EXERCISE
Lines from the listing below that contain the string "logo" are to be reported.
======== GIVEN ENTRIES ========
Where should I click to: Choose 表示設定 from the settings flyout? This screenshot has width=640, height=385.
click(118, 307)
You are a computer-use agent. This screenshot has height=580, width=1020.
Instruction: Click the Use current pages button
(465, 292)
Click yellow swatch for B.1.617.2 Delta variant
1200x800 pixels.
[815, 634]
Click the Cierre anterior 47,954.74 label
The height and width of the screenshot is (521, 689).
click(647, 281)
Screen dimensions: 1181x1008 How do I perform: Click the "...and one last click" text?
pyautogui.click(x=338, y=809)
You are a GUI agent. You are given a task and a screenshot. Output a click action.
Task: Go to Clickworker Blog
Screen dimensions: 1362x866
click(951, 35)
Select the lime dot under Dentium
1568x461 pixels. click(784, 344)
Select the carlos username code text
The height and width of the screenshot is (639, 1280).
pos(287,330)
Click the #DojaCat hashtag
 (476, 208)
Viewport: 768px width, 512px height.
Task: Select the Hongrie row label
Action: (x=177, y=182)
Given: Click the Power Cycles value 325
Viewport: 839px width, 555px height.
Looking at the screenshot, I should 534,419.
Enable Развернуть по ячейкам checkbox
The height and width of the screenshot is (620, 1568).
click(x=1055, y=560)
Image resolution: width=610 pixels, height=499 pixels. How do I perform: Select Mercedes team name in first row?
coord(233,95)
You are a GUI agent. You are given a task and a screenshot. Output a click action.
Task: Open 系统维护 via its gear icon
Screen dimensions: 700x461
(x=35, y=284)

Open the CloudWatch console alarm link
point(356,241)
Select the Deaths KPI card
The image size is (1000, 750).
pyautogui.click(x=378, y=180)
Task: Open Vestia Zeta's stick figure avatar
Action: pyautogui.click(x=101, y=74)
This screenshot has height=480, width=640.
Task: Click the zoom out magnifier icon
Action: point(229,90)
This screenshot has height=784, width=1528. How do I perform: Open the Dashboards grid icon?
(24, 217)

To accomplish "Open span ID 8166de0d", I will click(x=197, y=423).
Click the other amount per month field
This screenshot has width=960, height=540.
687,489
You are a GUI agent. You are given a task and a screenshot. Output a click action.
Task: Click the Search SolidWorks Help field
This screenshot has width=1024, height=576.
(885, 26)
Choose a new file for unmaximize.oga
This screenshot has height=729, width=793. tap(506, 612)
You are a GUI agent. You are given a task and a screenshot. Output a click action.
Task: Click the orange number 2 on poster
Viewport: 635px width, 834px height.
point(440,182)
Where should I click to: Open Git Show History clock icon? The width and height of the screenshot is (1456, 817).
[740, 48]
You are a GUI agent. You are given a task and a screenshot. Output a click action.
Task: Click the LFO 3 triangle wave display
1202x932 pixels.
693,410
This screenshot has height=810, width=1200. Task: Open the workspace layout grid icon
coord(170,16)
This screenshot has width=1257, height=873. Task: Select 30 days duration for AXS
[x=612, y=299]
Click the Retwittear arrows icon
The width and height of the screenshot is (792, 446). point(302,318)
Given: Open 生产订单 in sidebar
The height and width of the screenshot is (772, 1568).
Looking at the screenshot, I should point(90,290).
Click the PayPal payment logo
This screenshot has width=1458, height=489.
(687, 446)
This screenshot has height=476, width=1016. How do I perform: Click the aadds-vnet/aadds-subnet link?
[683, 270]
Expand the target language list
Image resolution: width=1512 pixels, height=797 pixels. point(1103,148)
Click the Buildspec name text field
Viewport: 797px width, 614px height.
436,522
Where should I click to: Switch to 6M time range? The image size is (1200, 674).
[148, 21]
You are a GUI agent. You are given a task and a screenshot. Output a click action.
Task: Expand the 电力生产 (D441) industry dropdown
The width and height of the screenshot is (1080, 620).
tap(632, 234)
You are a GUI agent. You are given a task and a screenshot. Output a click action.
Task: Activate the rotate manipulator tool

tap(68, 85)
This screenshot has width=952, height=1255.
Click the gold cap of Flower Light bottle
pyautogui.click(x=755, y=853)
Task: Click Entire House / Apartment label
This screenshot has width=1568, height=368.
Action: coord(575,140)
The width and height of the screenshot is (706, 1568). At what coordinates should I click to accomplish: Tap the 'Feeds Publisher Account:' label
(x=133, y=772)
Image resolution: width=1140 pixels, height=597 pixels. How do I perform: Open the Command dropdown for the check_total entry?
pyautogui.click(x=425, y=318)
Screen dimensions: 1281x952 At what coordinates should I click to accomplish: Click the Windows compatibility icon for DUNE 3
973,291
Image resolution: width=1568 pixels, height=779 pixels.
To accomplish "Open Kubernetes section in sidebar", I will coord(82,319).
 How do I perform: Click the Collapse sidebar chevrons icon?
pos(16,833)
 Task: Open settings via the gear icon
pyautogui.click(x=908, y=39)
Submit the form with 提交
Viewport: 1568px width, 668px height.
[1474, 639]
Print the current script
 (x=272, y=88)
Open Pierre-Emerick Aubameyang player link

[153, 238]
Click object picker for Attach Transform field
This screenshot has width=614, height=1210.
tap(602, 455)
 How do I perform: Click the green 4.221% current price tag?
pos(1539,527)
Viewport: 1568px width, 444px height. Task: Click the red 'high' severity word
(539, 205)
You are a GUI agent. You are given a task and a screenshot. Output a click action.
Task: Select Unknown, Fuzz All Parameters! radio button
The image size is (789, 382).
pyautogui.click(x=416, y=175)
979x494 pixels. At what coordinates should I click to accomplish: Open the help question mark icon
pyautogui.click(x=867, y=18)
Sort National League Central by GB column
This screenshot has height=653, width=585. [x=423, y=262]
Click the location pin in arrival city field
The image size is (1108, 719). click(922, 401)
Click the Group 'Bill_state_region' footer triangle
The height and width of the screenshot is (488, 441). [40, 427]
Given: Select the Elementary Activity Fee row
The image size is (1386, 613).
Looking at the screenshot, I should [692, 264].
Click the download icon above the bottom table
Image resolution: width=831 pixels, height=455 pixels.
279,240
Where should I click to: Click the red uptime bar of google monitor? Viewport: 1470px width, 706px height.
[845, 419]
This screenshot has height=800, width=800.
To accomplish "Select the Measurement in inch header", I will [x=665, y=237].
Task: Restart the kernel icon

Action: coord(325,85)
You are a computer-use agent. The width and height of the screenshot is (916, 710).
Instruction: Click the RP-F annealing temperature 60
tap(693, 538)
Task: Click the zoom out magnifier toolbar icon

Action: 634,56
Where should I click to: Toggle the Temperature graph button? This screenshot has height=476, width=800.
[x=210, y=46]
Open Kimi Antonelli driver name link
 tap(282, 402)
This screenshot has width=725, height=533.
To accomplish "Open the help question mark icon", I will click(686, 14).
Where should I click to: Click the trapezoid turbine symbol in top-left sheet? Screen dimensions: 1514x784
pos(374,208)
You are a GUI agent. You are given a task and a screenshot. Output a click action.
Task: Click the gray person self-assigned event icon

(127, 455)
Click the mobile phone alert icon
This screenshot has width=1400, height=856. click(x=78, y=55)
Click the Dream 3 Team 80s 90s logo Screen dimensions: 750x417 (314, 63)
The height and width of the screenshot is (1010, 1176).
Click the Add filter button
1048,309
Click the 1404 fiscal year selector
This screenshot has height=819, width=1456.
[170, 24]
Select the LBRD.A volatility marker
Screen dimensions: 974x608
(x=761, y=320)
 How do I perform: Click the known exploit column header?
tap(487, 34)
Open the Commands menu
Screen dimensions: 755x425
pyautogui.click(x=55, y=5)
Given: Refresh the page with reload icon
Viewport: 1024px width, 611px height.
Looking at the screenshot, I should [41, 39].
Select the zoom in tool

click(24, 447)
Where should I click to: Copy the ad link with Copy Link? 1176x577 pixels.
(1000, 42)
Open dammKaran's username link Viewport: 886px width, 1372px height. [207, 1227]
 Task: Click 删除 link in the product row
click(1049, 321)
========
FINISHED EXERCISE
Click the PayPal payment logo
Click the Dream 3 Team 80s 90s logo Screen dimensions: 750x417 (314, 63)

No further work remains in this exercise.